Through researching this, and exploring several code bases to which I have access, I've noticed two distinct strategies for managing method level access. In Lithium, each class indicates which methods should be accessible to which security groups using a public property; by contrast, in the other strategy, public methods were explicitly laid out inside the single authorization function. The former has the advantage of allowing you to quickly and easily manage security while you add functions to a given controller; the latter solves the issue of your authorization rules being scattered across each and every controller by centralizing them in one easy to locate file.

Updates!

Some suggestions have cropped up:

• Unit Testing
While I'll agree that great, properly implemented, unit testing would have caught this it still doesn't leave me feeling comfortable.

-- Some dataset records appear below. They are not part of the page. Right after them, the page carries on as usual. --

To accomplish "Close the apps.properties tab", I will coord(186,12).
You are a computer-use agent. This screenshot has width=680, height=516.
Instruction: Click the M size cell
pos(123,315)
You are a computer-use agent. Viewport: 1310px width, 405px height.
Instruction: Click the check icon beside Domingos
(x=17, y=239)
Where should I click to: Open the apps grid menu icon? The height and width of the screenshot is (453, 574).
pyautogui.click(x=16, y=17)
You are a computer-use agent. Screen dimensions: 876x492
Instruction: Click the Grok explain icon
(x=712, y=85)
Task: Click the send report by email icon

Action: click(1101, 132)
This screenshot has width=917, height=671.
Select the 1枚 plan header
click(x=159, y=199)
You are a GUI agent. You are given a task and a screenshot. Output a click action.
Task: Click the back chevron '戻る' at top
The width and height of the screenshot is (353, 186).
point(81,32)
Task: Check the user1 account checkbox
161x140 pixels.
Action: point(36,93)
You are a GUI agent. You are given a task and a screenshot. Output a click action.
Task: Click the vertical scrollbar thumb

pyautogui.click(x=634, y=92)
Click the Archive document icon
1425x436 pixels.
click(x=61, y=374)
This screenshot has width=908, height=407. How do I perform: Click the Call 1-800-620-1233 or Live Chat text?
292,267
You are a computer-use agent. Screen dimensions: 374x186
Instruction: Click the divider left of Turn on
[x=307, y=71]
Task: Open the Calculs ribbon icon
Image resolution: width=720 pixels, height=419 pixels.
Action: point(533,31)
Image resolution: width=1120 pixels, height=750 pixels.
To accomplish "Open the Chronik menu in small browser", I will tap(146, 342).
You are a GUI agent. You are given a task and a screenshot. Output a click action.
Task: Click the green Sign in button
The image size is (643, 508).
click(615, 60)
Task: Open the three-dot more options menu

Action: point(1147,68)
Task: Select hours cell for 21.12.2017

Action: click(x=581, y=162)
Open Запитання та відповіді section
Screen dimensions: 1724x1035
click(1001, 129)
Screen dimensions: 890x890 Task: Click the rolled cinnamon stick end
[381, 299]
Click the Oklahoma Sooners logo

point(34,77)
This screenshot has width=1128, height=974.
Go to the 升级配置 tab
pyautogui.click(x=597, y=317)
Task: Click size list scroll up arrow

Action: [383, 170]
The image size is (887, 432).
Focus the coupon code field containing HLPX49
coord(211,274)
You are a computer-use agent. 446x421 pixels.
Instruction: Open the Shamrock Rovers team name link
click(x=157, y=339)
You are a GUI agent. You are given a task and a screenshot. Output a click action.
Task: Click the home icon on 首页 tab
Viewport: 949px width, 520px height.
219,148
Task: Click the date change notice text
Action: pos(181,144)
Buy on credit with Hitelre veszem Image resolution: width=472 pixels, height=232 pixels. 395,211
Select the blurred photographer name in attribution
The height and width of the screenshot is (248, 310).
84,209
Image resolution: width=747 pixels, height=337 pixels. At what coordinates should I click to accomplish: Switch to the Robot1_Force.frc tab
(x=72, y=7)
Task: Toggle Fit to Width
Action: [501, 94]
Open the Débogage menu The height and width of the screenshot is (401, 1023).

First, I've seen a lot of unit testing code, and much of it wouldn't have caught this. Either because the code specifically tested the authentication, and authorization code on its own, not combined with the actual controllers. Or because it used its own configuration file during testing, missing the fact that something had been removed from production. Second, I'm not sure that simply exposing the issue with unit testing would make me comfortable, I definitely would have caught it faster. Possibly even as soon as I'd committed the code. But I'd still like something running along side the code constantly to make sure the checks are in place.
• Auth Specific Class
As suggested by Chris Morrell (in this series of tweets) I could be using a dedicated authorization class. While this does solve the configuration problem by calling it explicitly, I'm losing granularity or making a call with every action. I'll lose granularity if I decide to put one initial call in my constructor (or other early globally called method) since it affects the entire class. Ending up making a call with every action was exactly what I was trying to avoid in the first place. That said, the use of getIdentity() vs requireIdentity() is quite slick, I like how simultaneously explicit and transparent a normal action becomes.